Le Gabon, un exemple à suivre pour l’Afrique
Bien que le chemin vers une transformation complète du secteur forestier prenne du temps, certains pays africains commencent à prendre des mesures pour améliorer la valorisation de leurs ressources forestières. Le Gabon est souvent cité en exemple dans ce domaine. Depuis 2010, le pays a interdit l’exportation de grumes. Cette mesure a conduit à une augmentation significative de la production de sciages : entre 2009 et 2022, la production a presque quadruplé, passant de 2,8 millions de m³ à 10,3 millions de m³.
De plus, les exportations de bois rond ont chuté de manière spectaculaire, passant de 1,7 million de m³ en 2009 à seulement 0,01 million de m³ en 2022. Cette politique a permis au Gabon de garder plus de valeur ajoutée au niveau local, contribuant ainsi à l’industrialisation du secteur forestier.
Mesures incitatives pour le secteur privé : Le cas de la Zone économique spéciale de Nkok
Pour soutenir cette transformation, le Gabon a également mis en place plusieurs mesures incitatives visant à encourager les investissements privés dans la transformation du bois. En 2011, le pays a créé la Zone économique spéciale de Nkok (Gabon Special Economic Zone – GSEZ), en partenariat avec Arise IIP (Integrated Industrial Platforms), une initiative qui offre un cadre favorable aux entreprises du secteur. La fiscalité avantageuse mise en place pour les industries de transformation du bois a permis d’attirer de nombreux investisseurs.

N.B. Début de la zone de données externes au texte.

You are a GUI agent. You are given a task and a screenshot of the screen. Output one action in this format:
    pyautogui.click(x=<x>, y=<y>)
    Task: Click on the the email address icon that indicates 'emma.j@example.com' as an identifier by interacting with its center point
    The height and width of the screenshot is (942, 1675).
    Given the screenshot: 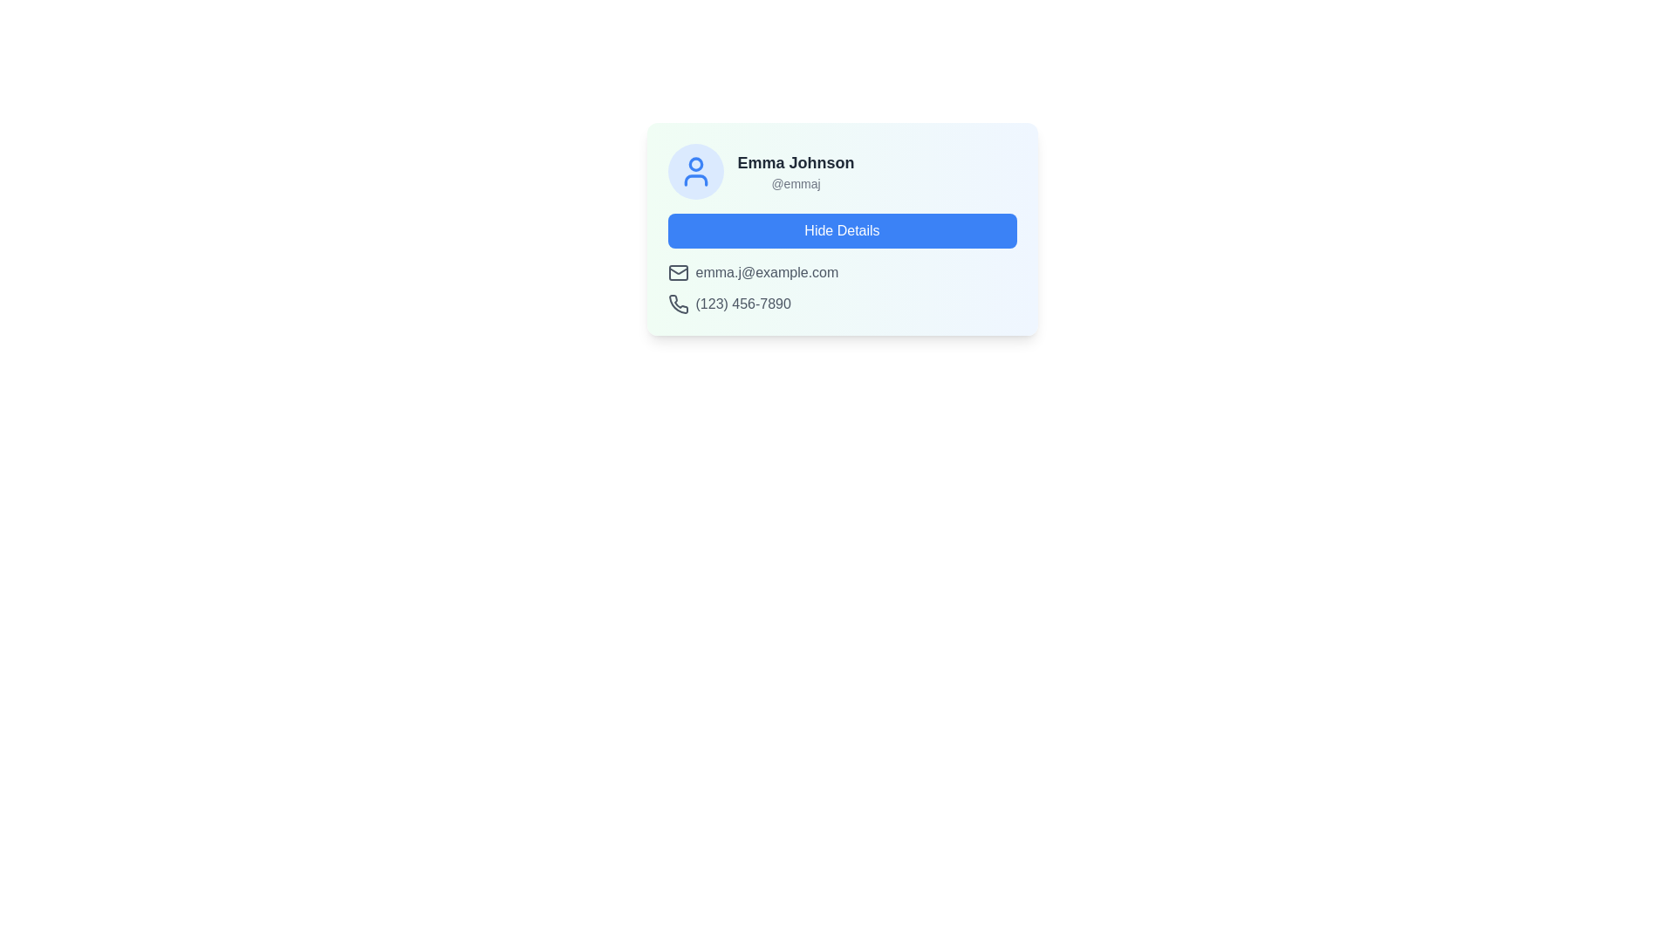 What is the action you would take?
    pyautogui.click(x=677, y=272)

Des perspectives prometteuses mais des défis à surmonter
Si le secteur forestier africain possède un potentiel de valeur ajoutée considérable, il reste encore beaucoup à faire pour surmonter les obstacles liés à la transformation. L’Afrique doit développer des infrastructures adaptées, faciliter l’accès à des technologies de transformation modernes et promouvoir des politiques publiques qui encouragent l’industrialisation du secteur. Des initiatives comme celles du Gabon montrent que des progrès sont possibles, mais des efforts à plus grande échelle sont nécessaires pour que le continent puisse pleinement tirer parti de ses vastes ressources forestières et créer des emplois durables pour ses populations.